> **WHAT IS REQUIRED**
In the listing below, print exactly the lines between the line holding "557x756 pixels." and the line holding "Click the Add", inclusive, and no more.

> **INFORMATION**

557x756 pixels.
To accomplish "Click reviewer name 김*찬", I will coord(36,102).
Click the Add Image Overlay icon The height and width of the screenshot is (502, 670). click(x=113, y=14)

---

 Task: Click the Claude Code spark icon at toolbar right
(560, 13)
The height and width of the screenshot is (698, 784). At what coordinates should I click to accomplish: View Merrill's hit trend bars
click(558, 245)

> **RESULT**
557x756 pixels.
To accomplish "Click reviewer name 김*찬", I will coord(36,102).
Click the Add Image Overlay icon The height and width of the screenshot is (502, 670). click(x=113, y=14)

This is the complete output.